Hi,
I'm having a problem with backends that accept connections, but won't
reply in time or erroneously - sometimes it won't reply headers,
sometimes the body. I understand that this is a problem in the
application, but maybe pound could help avoiding sending erroneous
replies to clients.
So I was taking a look at the source code and, not being an
experienced coder, I have a few questions about the backend failure
detection:
- to remove a server from the pool, there are two functions in svc.c:
kill_be() and disable_be(). Is this correct?
- kill_be() is only triggered when there's a failure while trying to
connect_nb() to the backend, right? So after the connection is
established, pound is happy about it, or not?
- isn't disable_be() used anywhere?
In this case, in one specific hour I'm getting 172 "response errors",
but 7823 successful responses from that backend. It would be nice to
somehow acknowledge that this backend is problematic and deal with
that somehow.
What would probably help in my case is to add some kind of failure
detection somewhere in http.c:1029:
if((headers = get_headers(be, cl, lstn)) == NULL) {
I understand that it would be tricky to handle such 'partial failure'.
One option maybe is to decrease that server's priority in the backend
pool whenever there's a response error.
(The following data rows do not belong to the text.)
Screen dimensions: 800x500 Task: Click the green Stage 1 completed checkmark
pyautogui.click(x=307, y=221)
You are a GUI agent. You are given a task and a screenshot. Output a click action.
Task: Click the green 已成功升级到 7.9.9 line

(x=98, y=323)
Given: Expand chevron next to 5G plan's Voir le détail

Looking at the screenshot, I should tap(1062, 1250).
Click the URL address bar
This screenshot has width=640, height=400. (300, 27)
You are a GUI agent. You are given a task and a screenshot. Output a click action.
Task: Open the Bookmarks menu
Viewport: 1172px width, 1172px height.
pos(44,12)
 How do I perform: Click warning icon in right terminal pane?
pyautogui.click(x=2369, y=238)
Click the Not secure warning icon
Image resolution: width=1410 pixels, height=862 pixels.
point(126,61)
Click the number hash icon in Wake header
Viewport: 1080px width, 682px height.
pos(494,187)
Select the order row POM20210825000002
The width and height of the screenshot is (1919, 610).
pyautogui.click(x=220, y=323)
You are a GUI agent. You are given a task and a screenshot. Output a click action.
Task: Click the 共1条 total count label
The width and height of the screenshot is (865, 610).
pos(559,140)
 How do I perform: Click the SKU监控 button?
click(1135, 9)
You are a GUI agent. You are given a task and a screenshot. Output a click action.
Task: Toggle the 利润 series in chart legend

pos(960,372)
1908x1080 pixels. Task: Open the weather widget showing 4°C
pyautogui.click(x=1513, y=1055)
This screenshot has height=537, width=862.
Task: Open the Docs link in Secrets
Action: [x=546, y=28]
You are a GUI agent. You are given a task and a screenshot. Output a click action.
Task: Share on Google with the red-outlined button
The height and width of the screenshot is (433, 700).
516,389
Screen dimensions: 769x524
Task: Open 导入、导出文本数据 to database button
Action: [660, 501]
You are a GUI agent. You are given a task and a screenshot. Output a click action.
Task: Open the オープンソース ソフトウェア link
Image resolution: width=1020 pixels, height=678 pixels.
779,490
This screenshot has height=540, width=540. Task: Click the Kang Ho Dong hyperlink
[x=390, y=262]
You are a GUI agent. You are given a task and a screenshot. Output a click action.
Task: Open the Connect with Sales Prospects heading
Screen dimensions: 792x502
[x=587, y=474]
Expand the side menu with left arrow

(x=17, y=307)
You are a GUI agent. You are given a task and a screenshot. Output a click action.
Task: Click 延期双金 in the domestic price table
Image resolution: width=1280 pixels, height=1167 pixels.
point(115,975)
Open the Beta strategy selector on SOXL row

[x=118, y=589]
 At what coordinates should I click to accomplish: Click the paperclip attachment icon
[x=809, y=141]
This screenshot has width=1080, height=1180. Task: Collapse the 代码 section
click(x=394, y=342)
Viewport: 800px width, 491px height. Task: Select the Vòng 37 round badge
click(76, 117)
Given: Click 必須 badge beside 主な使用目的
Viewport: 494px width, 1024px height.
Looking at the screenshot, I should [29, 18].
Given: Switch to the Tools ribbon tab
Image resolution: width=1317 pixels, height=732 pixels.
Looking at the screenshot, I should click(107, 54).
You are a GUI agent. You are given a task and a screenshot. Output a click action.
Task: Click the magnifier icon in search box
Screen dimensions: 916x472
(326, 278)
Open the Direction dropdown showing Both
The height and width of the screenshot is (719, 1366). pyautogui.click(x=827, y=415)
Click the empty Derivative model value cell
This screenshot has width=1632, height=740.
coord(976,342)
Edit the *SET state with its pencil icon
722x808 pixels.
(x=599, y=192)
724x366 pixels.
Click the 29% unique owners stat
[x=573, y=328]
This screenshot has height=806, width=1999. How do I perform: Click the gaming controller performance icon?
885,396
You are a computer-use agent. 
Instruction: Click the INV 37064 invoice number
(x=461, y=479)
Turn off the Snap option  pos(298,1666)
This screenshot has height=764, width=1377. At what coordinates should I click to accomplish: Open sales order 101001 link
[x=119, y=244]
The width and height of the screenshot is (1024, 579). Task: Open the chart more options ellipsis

That would diminish load on
that server temporarily. If the error continues to happen, it could
run disable_be() and, finally, kill_be(). The recover algorithm could
also be a problem. Options: wait for manual intervention via poundctl
to add that backend again (not very user friendly, but in my specific
case it would work well); slow-recover (allow only a small number of
simultaneous connections and then gradually increase that).
Of course, this can only work well in a few cases. For many other,
having more backends alive is more important, it could be a bad idea
to even temporarily remove that backend from the pool. So if I were
implementing this, I would make it an easy to disable option.
Does this make any sense?
[...]
|